Кейт осторожно вертела Ралли в руках.

– Все игры на ярмарках – сплошное плутовство, – тихо произнесла она. – Так бабушка говорила. Мячи набивали опилками, а бутылки приколачивали гвоздями.

– Возможно, мне просто очень сильно хотелось заполучить этого льва. – Корвин усмехнулся. – А может, я верил, что мне по силам победить. – Он запустил руку еще в один карман, вытащил древний желтый бейсбольный мяч и перебросил его с ладони на ладонь. – Но еще вероятнее то, что я подменил мяч. Этот набит орехами.

– Чего у тебя в карманах только нет! – воскликнула Кейт.

– Трех золотых волосков дьявола и лекарства от рака. Все остальное вроде в наличии.

Кейт улыбнулась и протянула Ралли Корвину. Тот покачал головой.
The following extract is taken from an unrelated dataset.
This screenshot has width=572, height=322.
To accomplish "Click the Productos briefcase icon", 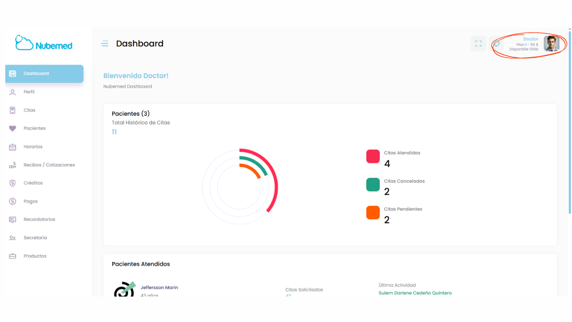I will point(13,256).
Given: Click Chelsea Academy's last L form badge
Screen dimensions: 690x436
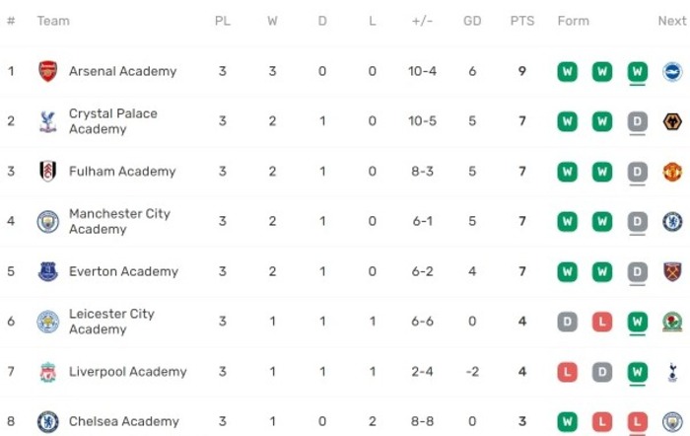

– Нет, – сказал он. – Я, собственно, из-за него и зашел. Он на самом деле всегда принадлежал твоей бабушке, по крайней мере, на мой взгляд. Поэтому теперь он твой.

– Спасибо, – поблагодарила Кейт и прижала к себе игрушку.

– Не за что, – ответил Корвин. Он дотронулся до полей шляпы и направился прочь.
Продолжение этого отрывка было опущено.